The Chinese Yuan has declined against the dollar each day this week, and continues to hover around a 10 year low against the greenback.
The Chinese currency has declined by nearly 7% so far this year and its slide has drawn the attention of policy makers. People’s Bank of China Vice Governor Pan Gongsheng was recently quoted in an article by wsj.com, warning investors to stop betting on the currency’s slide. He stated: “For forces that try to short renminbi, we fought hand to hand a few years ago, and we are very familiar with each other. I think it’s still fresh in both of our memories.”
The Chinese currency is approaching the 7 per-dollar level, a level that has technical significance. A breach below this key threshold could send the currency even lower as individuals and businesses could look to expatriate capital ahead of any further weakness. The yuan has not traded below the threshold since 2008.

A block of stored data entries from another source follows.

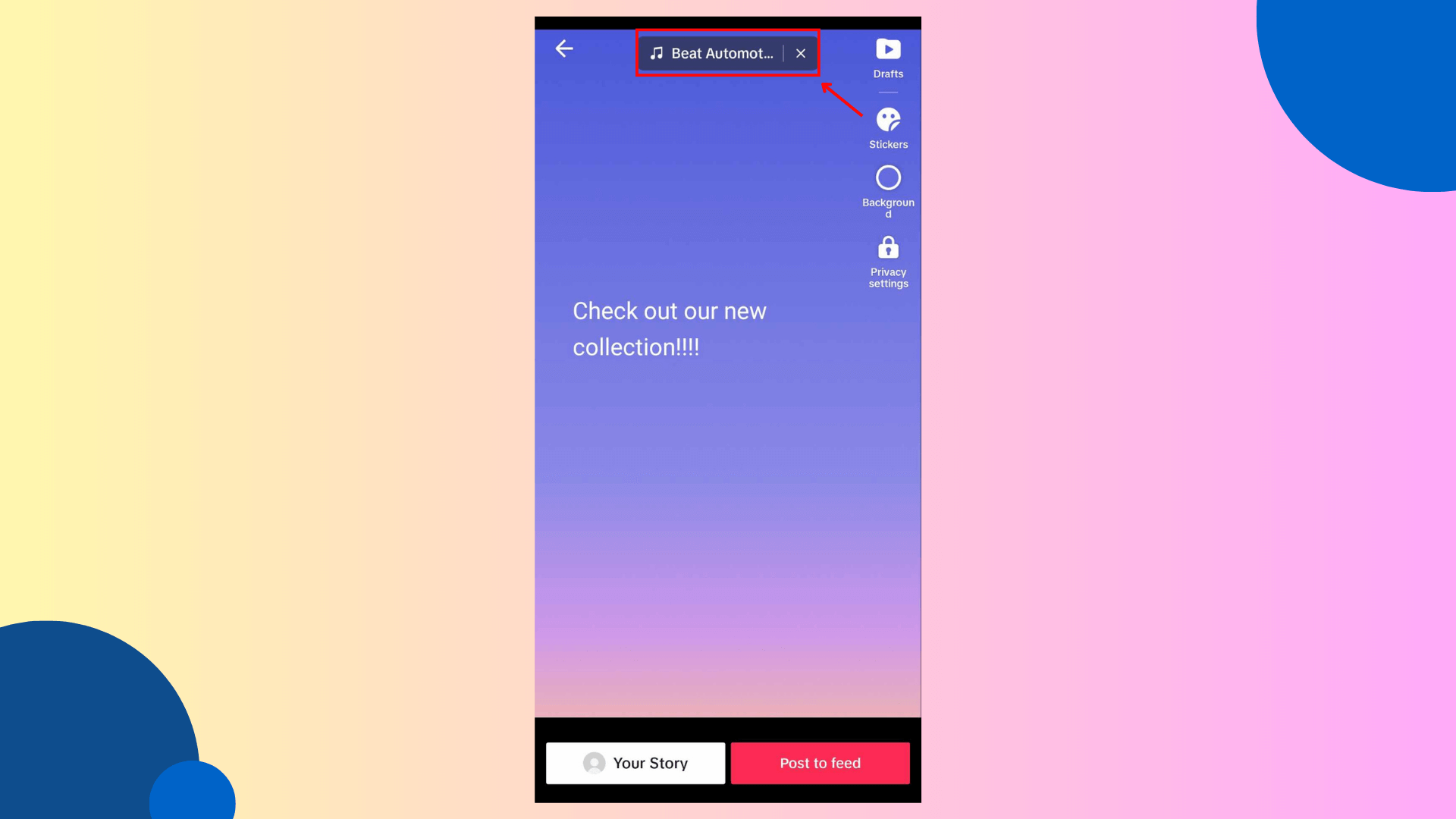Tap the story music pill button
1456x819 pixels.
pyautogui.click(x=727, y=53)
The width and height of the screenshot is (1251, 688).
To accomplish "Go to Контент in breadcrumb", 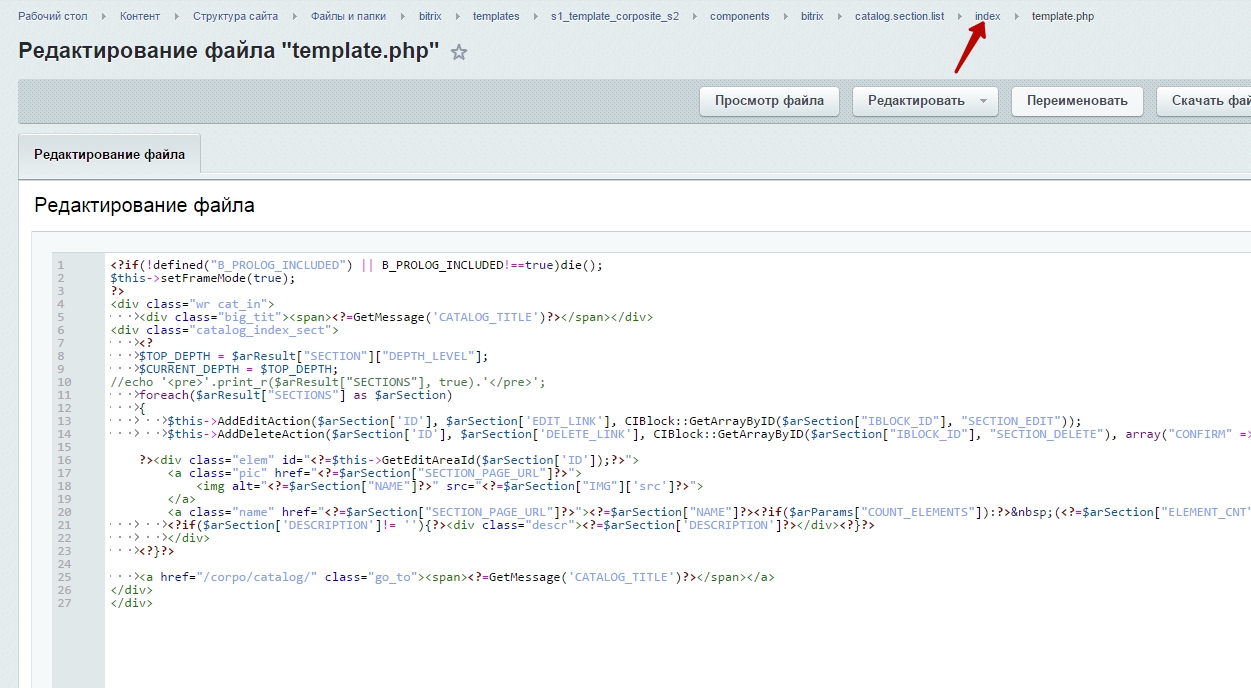I will (139, 16).
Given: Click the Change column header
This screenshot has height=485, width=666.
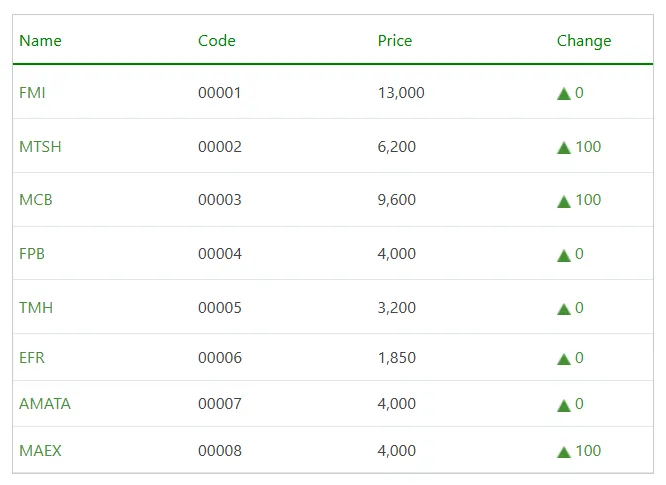Looking at the screenshot, I should [584, 41].
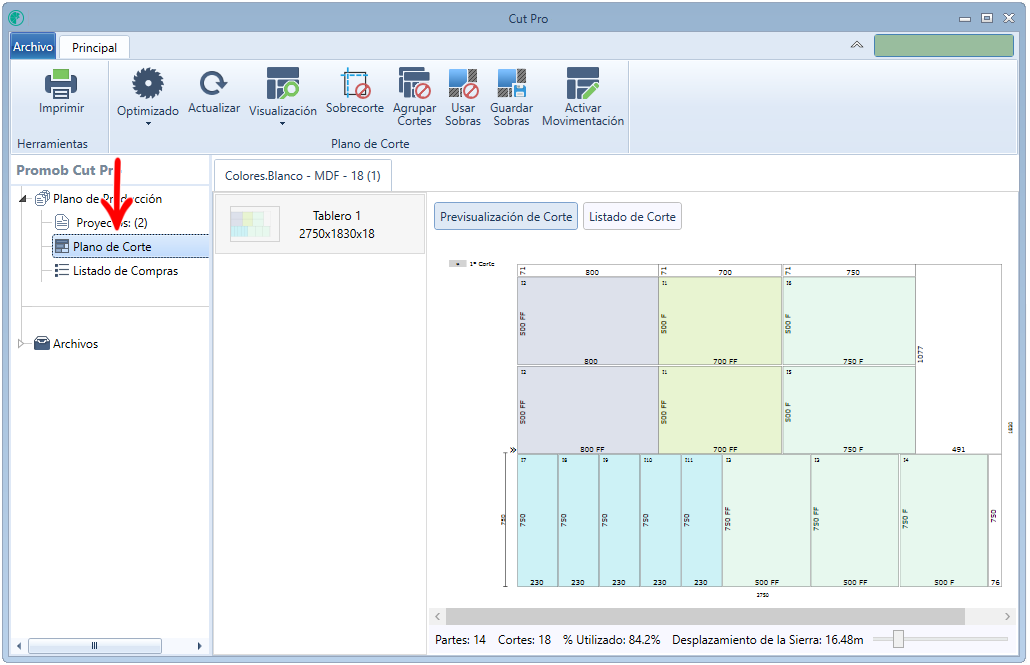Open the Optimizado saw blade tool
This screenshot has height=665, width=1030.
[148, 83]
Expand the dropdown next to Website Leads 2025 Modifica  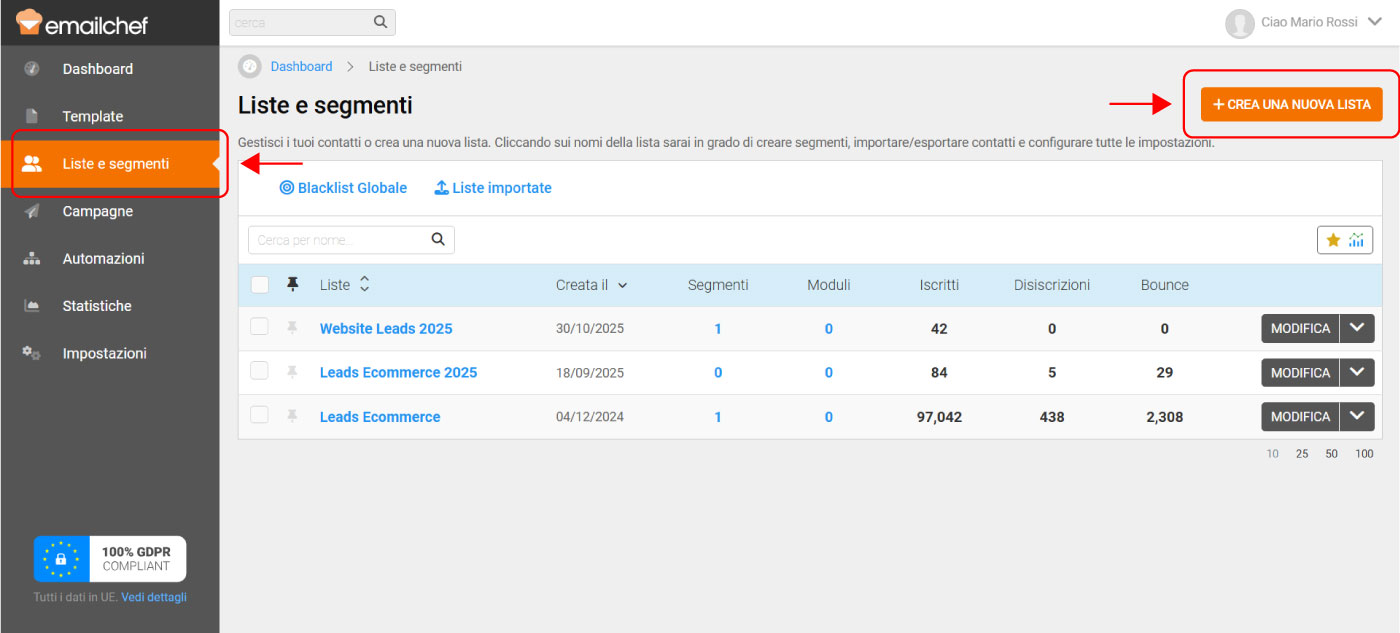pos(1357,329)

The U.S. Dollar has rallied not just against the yuan this year, but other key pairs as well. Rising inflation, economic strength and a degree of risk aversion have all played a role in the dollar’s upside.

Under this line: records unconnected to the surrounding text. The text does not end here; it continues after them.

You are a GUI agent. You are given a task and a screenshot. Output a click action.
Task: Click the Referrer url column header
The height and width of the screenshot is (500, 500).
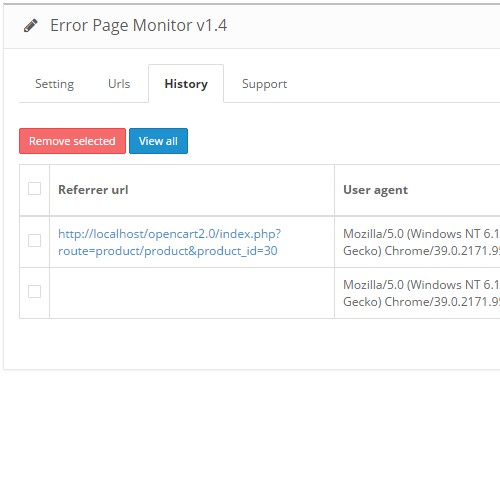[x=93, y=190]
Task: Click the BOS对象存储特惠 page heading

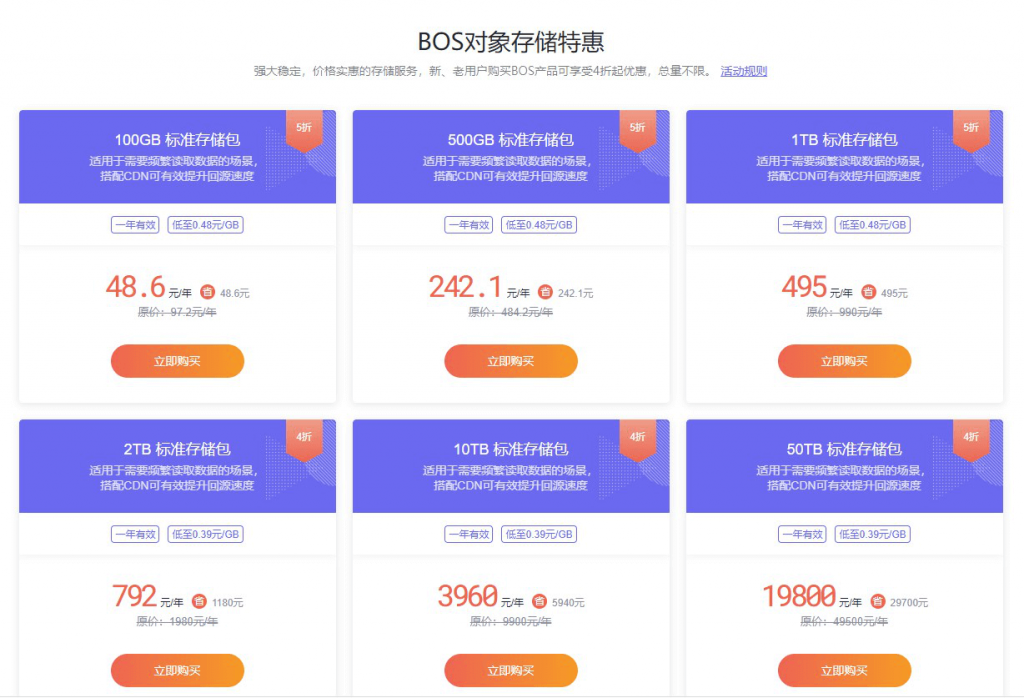Action: pyautogui.click(x=511, y=42)
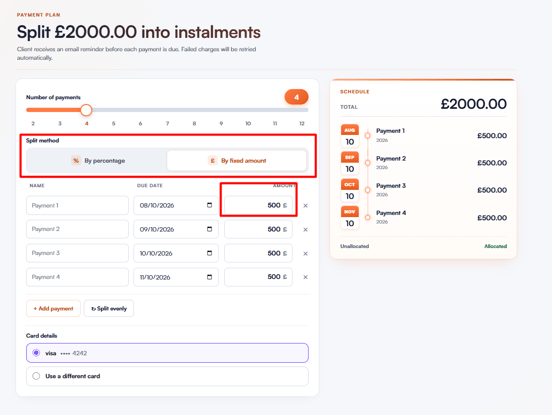552x415 pixels.
Task: Remove Payment 3 row with X icon
Action: point(306,253)
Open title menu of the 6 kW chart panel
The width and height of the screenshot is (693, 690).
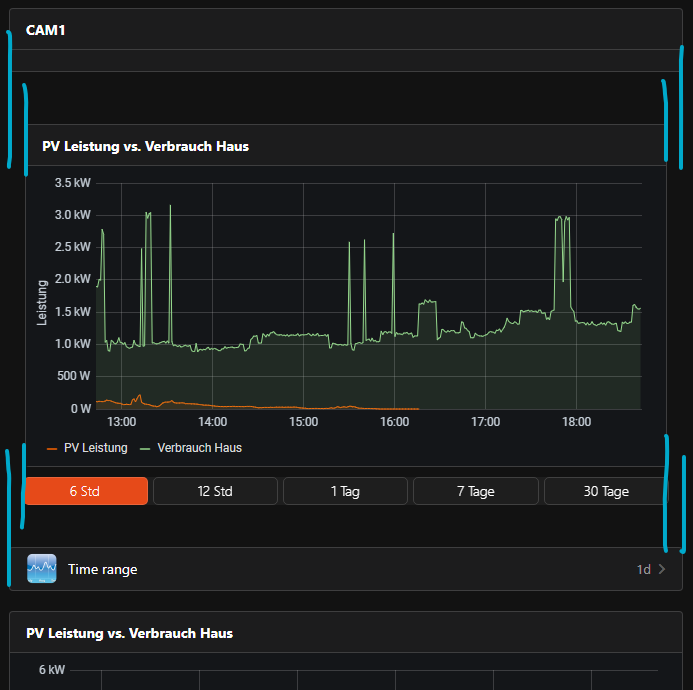click(x=129, y=633)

Why the Yuan Is Under Such Pressure?
The yuan is under pressure due to numerous factors, including a slowdown in the Chinese economy and the ongoing trade war with Washington. The U.S. and China appear to be headed in opposite directions, as China sees weaker growth the U.S. economy continues to gain steam.
Although a weaker yuan may be good for Chinese exporters who sell their goods in dollars but pay their associated costs in yuan, any further weakness in the currency could exacerbate already high tensions between Washington and Beijing.
Any additional signs of an economic slowdown in China or increasing U.S. tariffs on Chinese goods could keep the yuan on its heels. The Chinese Government could step in and take even more direct action to halt the currency’s slide in the weeks and months ahead.
Yuan weakness and the corresponding economic slowdown in China appear to be fueling risk aversion in global markets. Recent Shanghai Composite index sell-offs have spilled over into other global equity markets, and demand for perceived safe havens such as gold has risen sharply.